Panel:
Lessons Learned from the First Four i3 Scale-up Evaluations
(Education)
(Education)
Thursday, November 12, 2015: 10:15 AM-11:45 AM
Flamingo (Hyatt Regency Miami)
*Names in bold indicate Presenter
Panel Organizers: Melissa Clark, Mathematica Policy Research
Panel Chairs: Helen Ladd, Duke University
Discussants: Vivian Tseng, William T. Grant Foundation
The first paper examines whether the KIPP charter school network maintained its prior demonstrated effectiveness as it scaled up. KIPP is a national network of charter schools that seeks to prepare students in underserved communities for success in college and beyond. The paper examines KIPP’s impacts on student achievement as it scaled up the number of schools and grades served, using a combination of experimental and quasi-experimental techniques.
The second paper examines the effectiveness of Success for All’s efforts to scale up its program. Success for All is a school reform models that aims to improve the reading skills of all children, particularly those in schools that serve large numbers of students from low-income families. Success for All combines a reading program, whole-school reform elements, and an emphasis on continuous improvement. The paper examines Success for All’s effects on students’ reading skills as it scaled up, based on a school-level random assignment design.
The third paper examines Teach For America’s efforts to expand the size of its teaching corps by 80 percent over four years. Teach For America is a non-profit organization that seeks to improve educational opportunities for disadvantaged students by recruiting and training high-achieving college graduates to teach for two years in low-income schools.
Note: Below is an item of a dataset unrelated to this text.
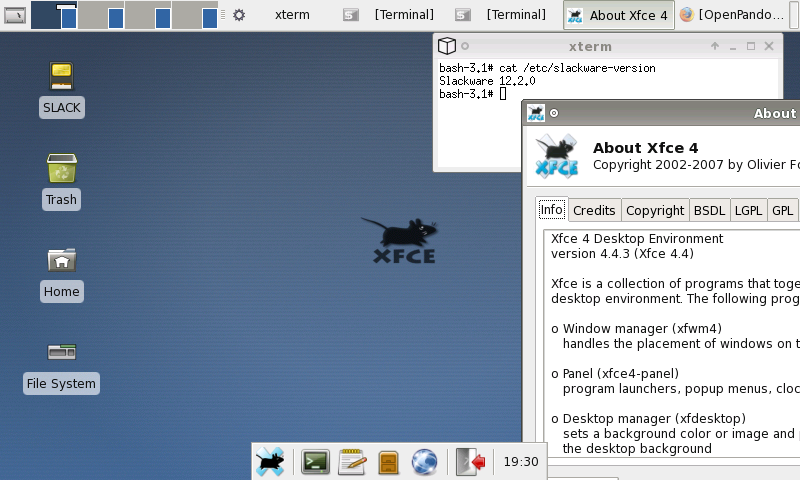
Task: Open About Xfce window menu icon
Action: coord(536,113)
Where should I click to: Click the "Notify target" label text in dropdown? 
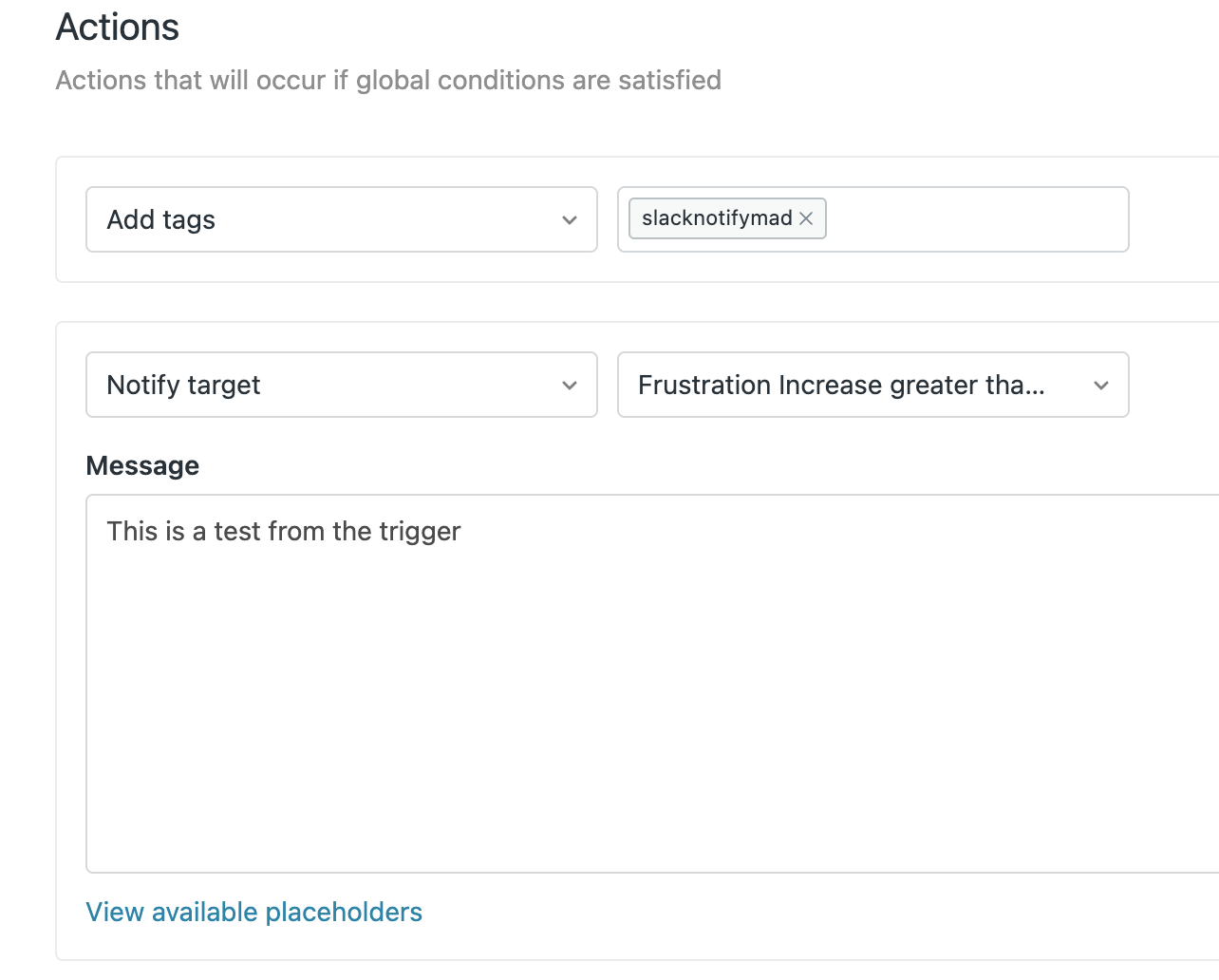click(x=183, y=385)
The paper examines the effectiveness of Teach For America elementary school teachers hired during the first two years of the i3 scale-up, relative to other teachers in the same grades and schools, based on a student-level random assignment design.
The final paper examines the Reading Recovery program's efforts to expand its capacity under the i3 grant by training 3,625 new teachers . Reading Recovery is a short-term early intervention designed to help the lowest-achieving readers in first grade reach average levels of classroom performance in literacy. The paper estimates Reading Recovery’s impacts on student reading achievement under the scale-up, using a student-level random assignment design.
Vivian Tseng, Vice-President of the W.T. Grant Foundation, will discuss the implications of the studies' findings for policy and practice, and Helen Ladd, Susan B. King Professor of Public Policy at Duke University, will chair.